The Effects of Psycho-Emotional and Socio-Economic Support for Tuberculosis Patients on Treatment Adherence and Treatment Outcomes: A Systematic Review and Meta-Analysis
The Effects of Psycho-Emotional and Socio-Economic Support for Tuberculosis Patients on Treatment Adherence and Treatment Outcomes: A Systematic Review and Meta-Analysis
Abstract
Background
There is uncertainty about the contribution that social support interventions (SSI) can have in mitigating the personal, social and economic costs of tuberculosis (TB) treatment on patients, and improving treatment outcomes.
Objective
To identify psycho-emotional (PE) and socio-economic (SE) interventions provided to TB patients and to assess the effects of these interventions on treatment adherence and treatment outcomes.
Search Strategy
We searched PubMed and Embase from 1 January 1990-15 March 2015 and abstracts of the Union World Conference on Lung Health from 2010-2014 for studies reporting TB treatment adherence and treatment outcomes following SSI.
Selection Criteria
Studies measuring the effects of PE or SE interventions on TB treatment adherence, treatment outcomes, and/or financial burden.
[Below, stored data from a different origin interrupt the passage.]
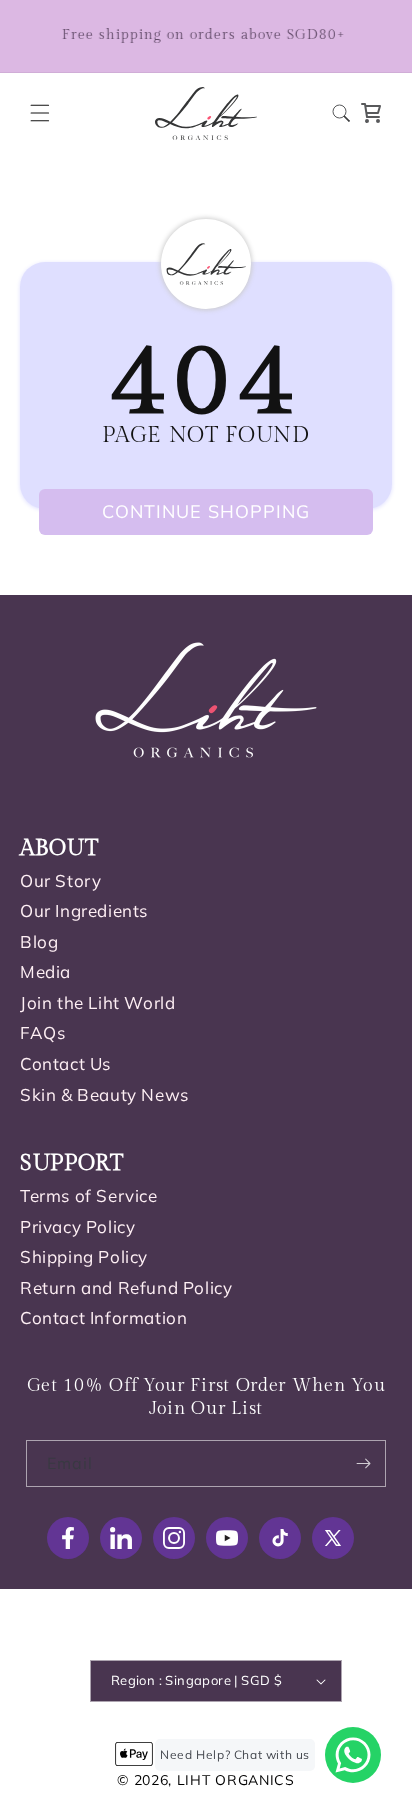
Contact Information (103, 1317)
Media (45, 971)
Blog (39, 941)
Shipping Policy (84, 1256)
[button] (40, 113)
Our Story (60, 880)
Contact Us (65, 1063)
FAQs (42, 1032)
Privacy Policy (77, 1226)
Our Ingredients (84, 910)
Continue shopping (206, 511)
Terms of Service (89, 1195)
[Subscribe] (363, 1463)
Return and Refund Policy (126, 1287)
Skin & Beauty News (104, 1094)
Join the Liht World (97, 1002)
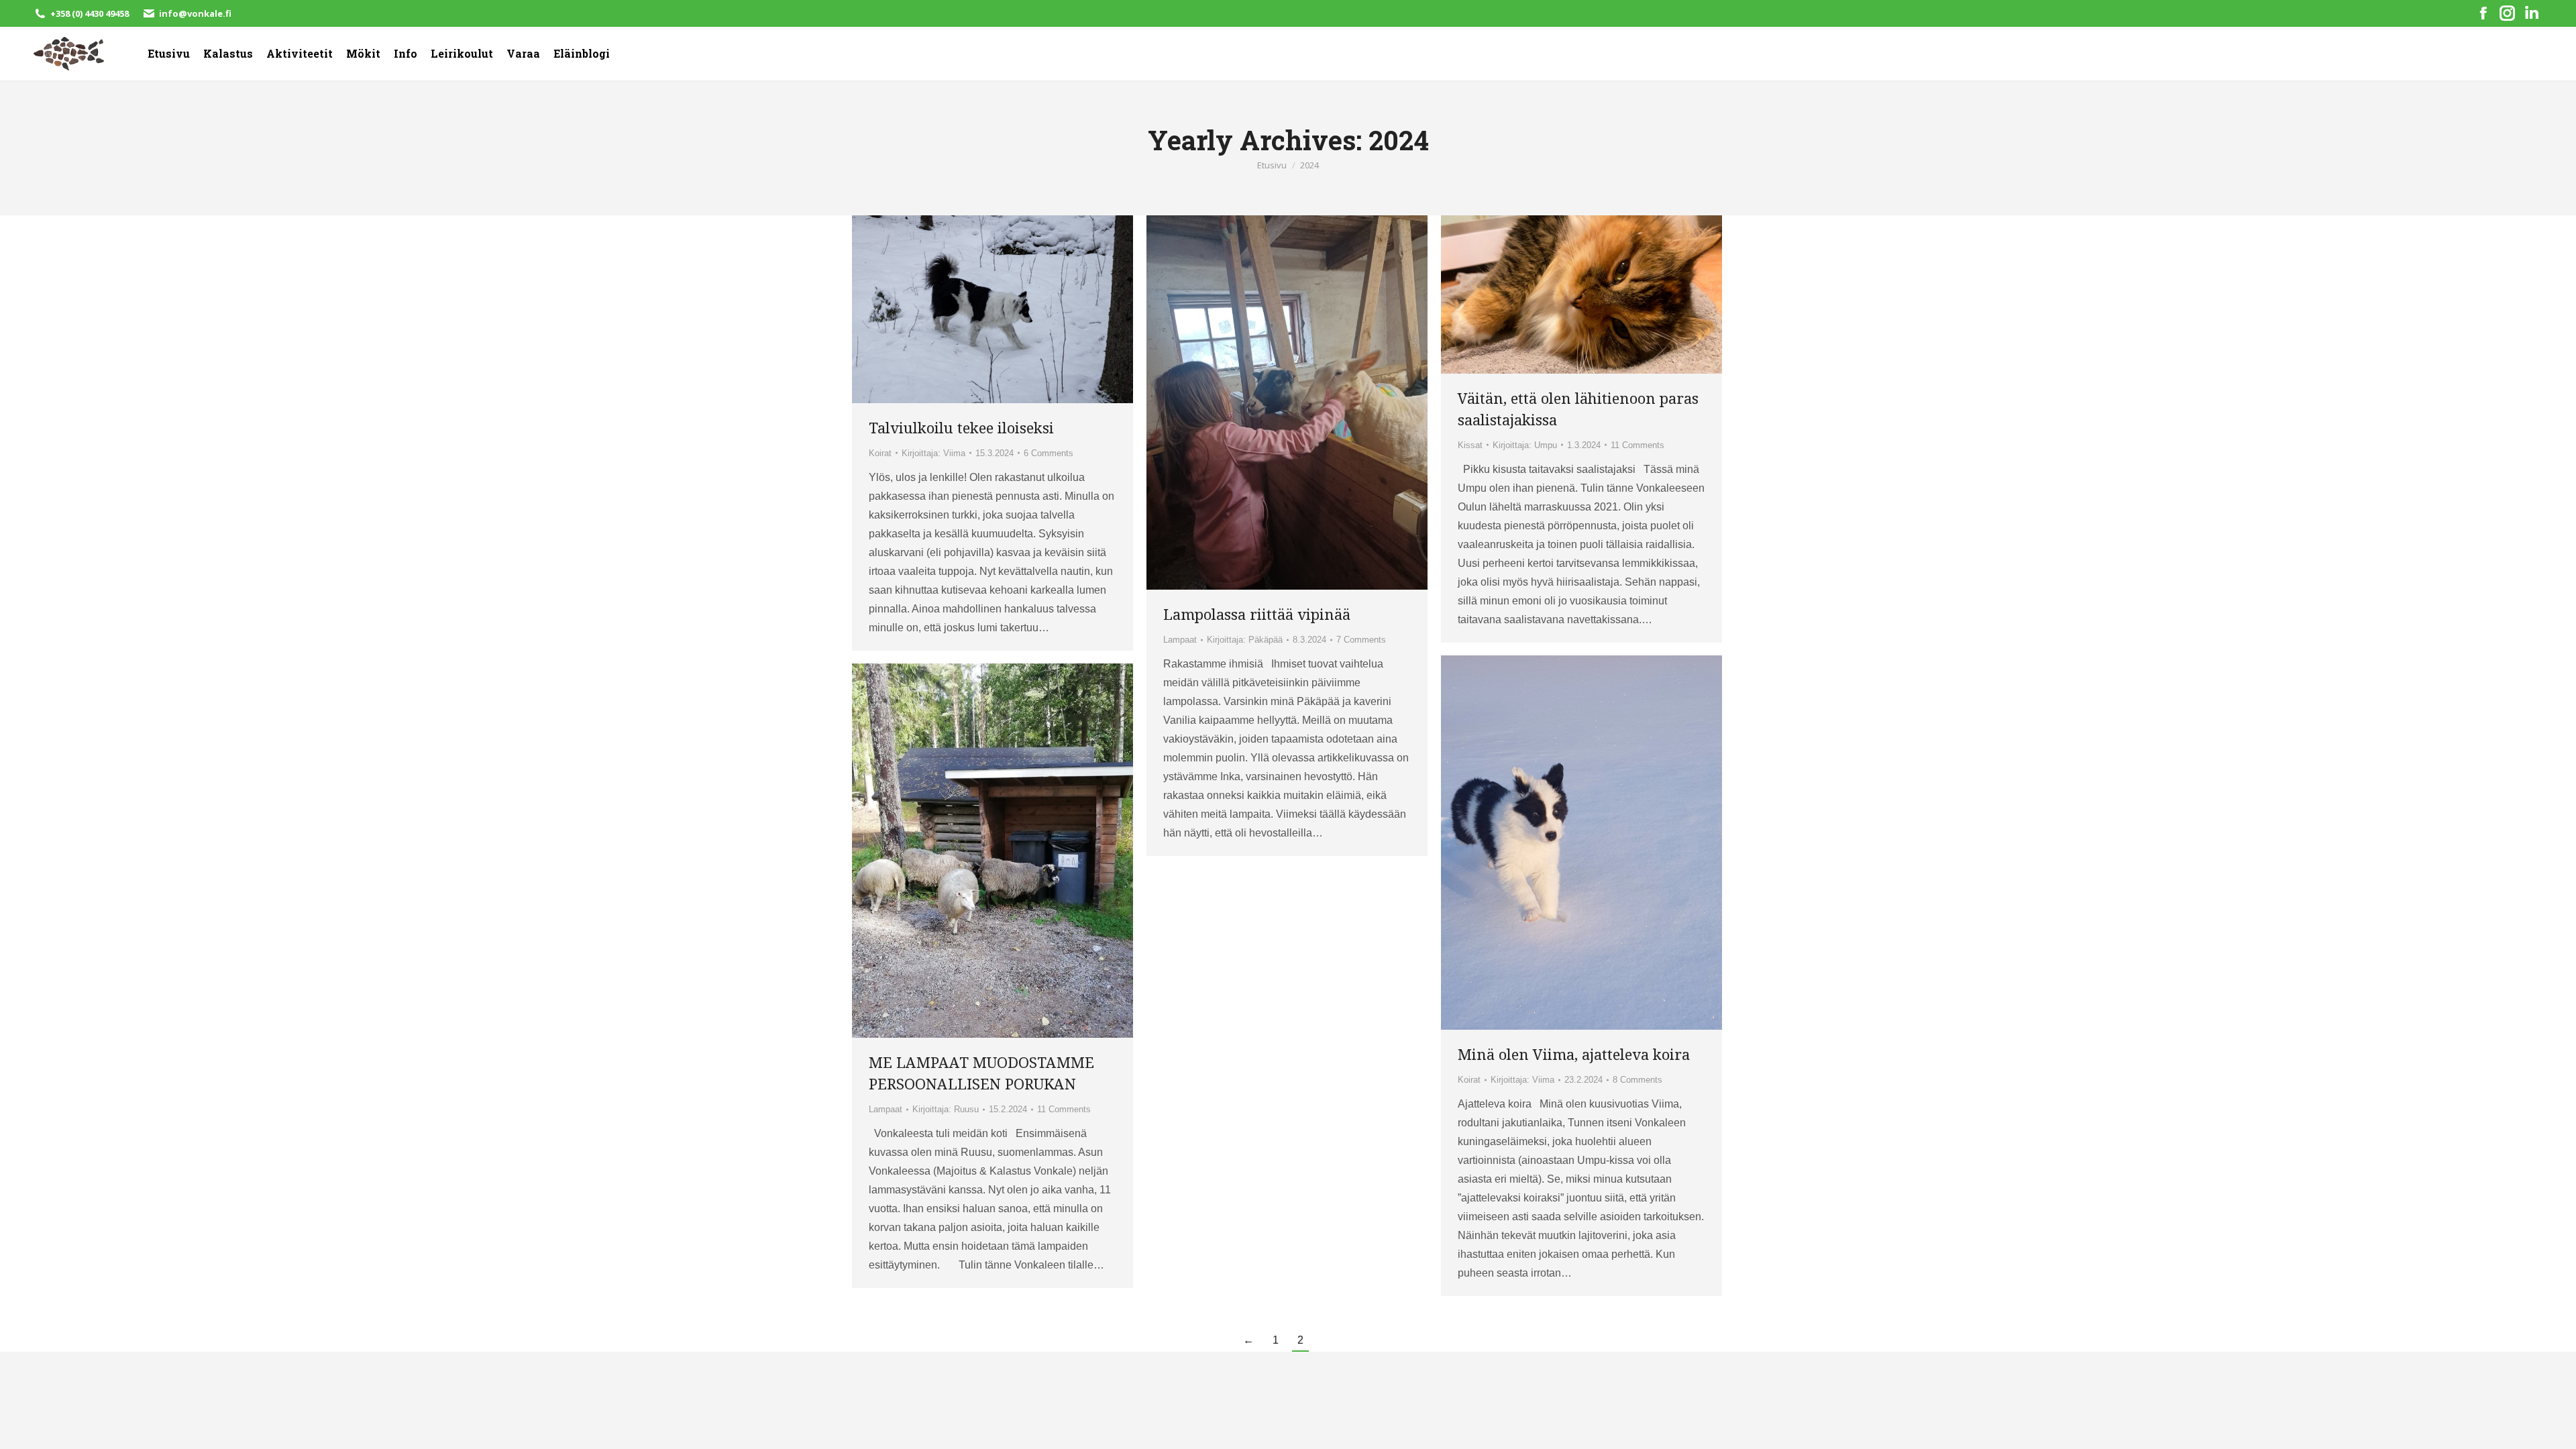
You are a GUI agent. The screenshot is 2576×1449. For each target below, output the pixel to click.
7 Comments (1361, 640)
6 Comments (1048, 453)
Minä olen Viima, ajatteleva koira (1574, 1054)
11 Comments (1637, 445)
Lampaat (1180, 640)
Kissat (1470, 445)
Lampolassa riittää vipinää (1256, 614)
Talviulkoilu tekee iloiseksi (961, 427)
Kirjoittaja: (933, 453)
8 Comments (1637, 1080)
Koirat (880, 453)
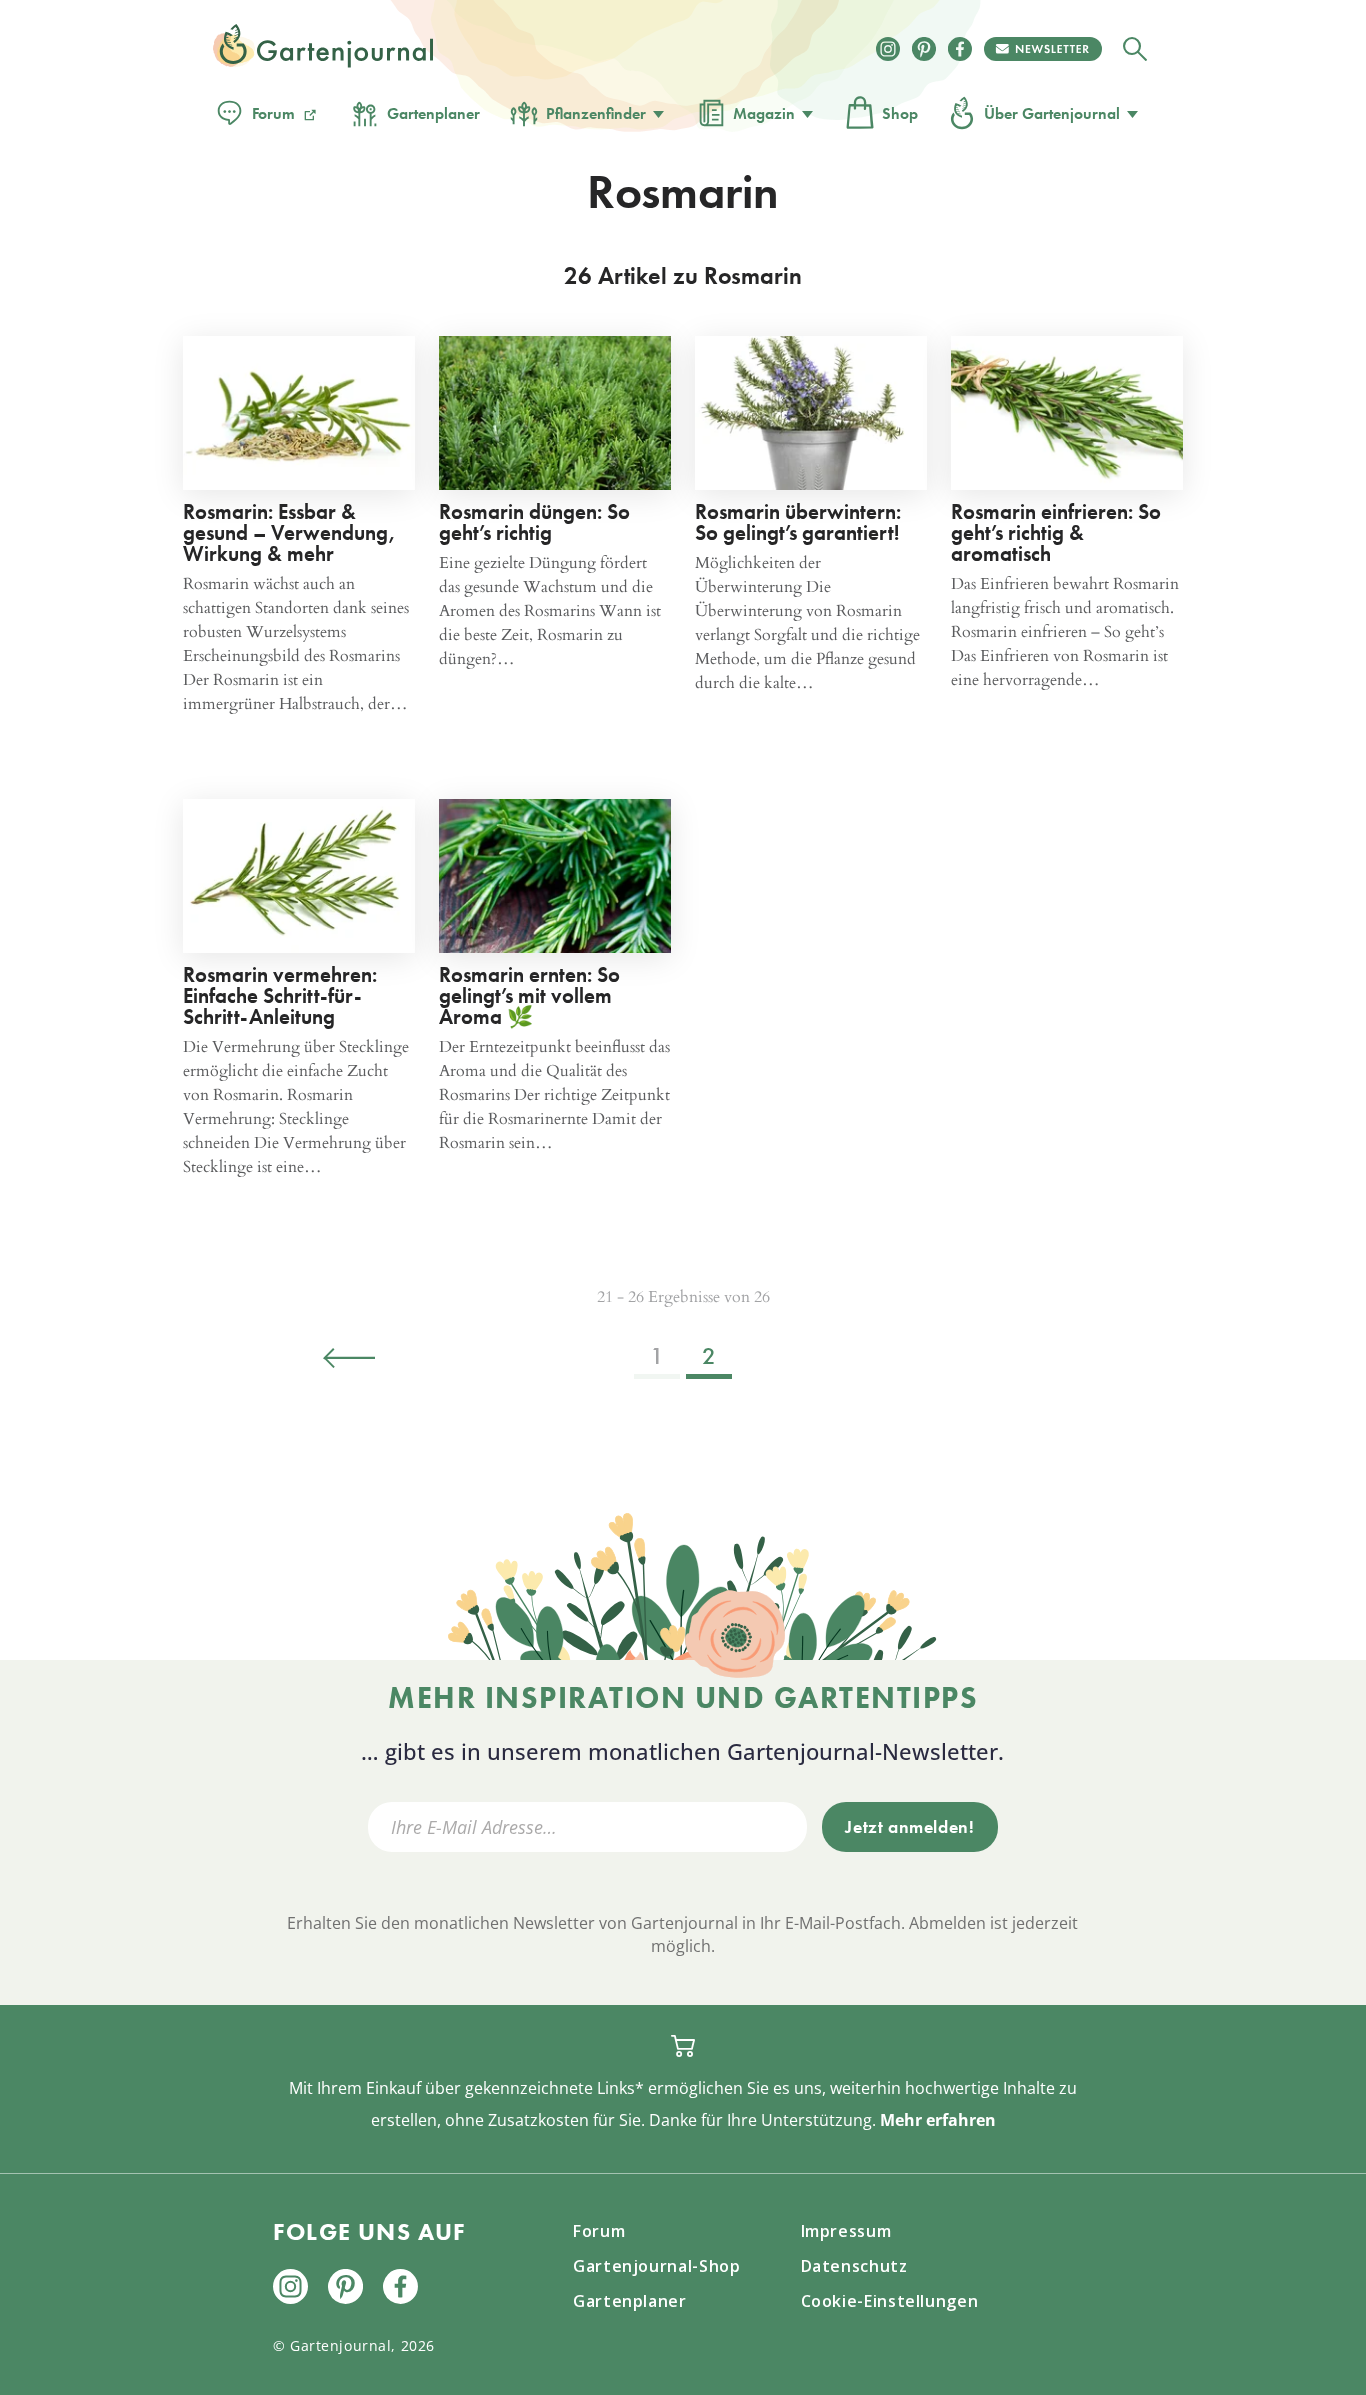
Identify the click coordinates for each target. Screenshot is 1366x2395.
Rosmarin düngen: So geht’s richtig (534, 522)
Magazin (764, 113)
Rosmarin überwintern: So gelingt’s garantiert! (798, 522)
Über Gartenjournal (1052, 113)
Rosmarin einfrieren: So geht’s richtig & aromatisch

Data Collection and Analysis
Two reviewers independently assessed titles and abstracts for inclusion of articles. One reviewer reviewed full text articles and the reference list of selected studies. A second reviewer double checked all extracted information against the articles.
Main Results
Twenty-five studies were included in the qualitative analysis; of which eighteen were included in the meta-analysis. Effects were pooled from 11 Randomized Controlled Trials (RCTs), including 9,655 participants with active TB. Meta-analysis showed that PE support (RR 1.37; CI 1.08-1.73), SE support (RR 1.08; CI 1.03-1.13) and combined PE and SE support (RR 1.17; CI 1.12-1.22) were associated with a significant improvement of successful treatment outcomes. Also PE support, SE support and a combination of these types of support were associated with reductions in unsuccessful treatment outcomes (PE: RR 0.46; CI 0.22-0.96, SE: RR 0.78; CI 0.69-0.88 and Combined PE and SE: RR 0.42; CI 0.23-0.75). Evidence on the effect of PE and SE interventions on treatment adherence were not meta-analysed because the interventions were too heterogeneous to pool. No evidence was found to show whether SE reduced the financial burden for TB patients.
Discussion and Conclusions
Our review and meta-analysis concluded that PE and SE interventions are associated with beneficial effects on TB treatment outcomes. However, the quality of evidence is very low and future well-designed evaluation studies are needed.